→ **What this task involves**
Where a line below holds the string "will", that line goes into the answer.

____________

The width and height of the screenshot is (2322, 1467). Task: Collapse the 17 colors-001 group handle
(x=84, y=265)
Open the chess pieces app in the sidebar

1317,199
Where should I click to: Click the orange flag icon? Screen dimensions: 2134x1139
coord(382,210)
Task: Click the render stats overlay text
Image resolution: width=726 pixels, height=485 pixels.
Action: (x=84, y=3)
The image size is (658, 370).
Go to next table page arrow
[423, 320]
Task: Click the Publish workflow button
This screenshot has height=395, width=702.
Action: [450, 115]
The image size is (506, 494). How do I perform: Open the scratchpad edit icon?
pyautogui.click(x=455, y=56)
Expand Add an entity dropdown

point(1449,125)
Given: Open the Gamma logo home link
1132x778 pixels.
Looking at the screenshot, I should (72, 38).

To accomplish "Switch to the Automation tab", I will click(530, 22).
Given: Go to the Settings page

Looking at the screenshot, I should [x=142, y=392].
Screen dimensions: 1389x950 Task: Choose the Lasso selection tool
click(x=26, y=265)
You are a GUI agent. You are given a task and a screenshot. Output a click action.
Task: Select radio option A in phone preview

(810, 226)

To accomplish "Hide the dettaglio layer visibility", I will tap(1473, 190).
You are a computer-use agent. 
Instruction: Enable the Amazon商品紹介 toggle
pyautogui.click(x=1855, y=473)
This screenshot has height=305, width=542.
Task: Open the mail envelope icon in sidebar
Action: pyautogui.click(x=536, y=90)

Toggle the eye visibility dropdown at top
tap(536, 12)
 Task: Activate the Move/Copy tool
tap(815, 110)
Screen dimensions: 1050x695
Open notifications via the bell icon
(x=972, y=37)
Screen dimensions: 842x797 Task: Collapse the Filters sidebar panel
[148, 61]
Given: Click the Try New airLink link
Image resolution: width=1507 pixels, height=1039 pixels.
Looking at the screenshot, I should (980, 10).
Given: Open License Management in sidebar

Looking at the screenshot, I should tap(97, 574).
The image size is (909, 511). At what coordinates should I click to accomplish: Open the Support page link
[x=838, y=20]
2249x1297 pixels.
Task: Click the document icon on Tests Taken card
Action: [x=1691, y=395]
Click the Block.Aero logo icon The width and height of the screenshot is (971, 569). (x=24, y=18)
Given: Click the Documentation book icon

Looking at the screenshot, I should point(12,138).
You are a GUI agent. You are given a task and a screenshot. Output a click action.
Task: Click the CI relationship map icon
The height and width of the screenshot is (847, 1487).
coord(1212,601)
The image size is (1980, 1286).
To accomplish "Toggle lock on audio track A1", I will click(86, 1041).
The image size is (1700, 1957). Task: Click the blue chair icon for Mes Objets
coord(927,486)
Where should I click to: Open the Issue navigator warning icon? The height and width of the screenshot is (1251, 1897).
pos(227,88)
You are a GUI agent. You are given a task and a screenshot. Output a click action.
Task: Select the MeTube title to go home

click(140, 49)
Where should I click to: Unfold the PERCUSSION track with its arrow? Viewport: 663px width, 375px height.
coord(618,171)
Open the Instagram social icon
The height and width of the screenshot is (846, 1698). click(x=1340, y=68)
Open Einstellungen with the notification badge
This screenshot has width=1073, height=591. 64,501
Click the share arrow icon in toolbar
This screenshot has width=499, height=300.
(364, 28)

____________

→ **Reply to the exercise**
To accomplish "Switch to the Automation tab", I will click(530, 22).
To accomplish "Hide the dettaglio layer visibility", I will tap(1473, 190).
To accomplish "Toggle lock on audio track A1", I will click(86, 1041).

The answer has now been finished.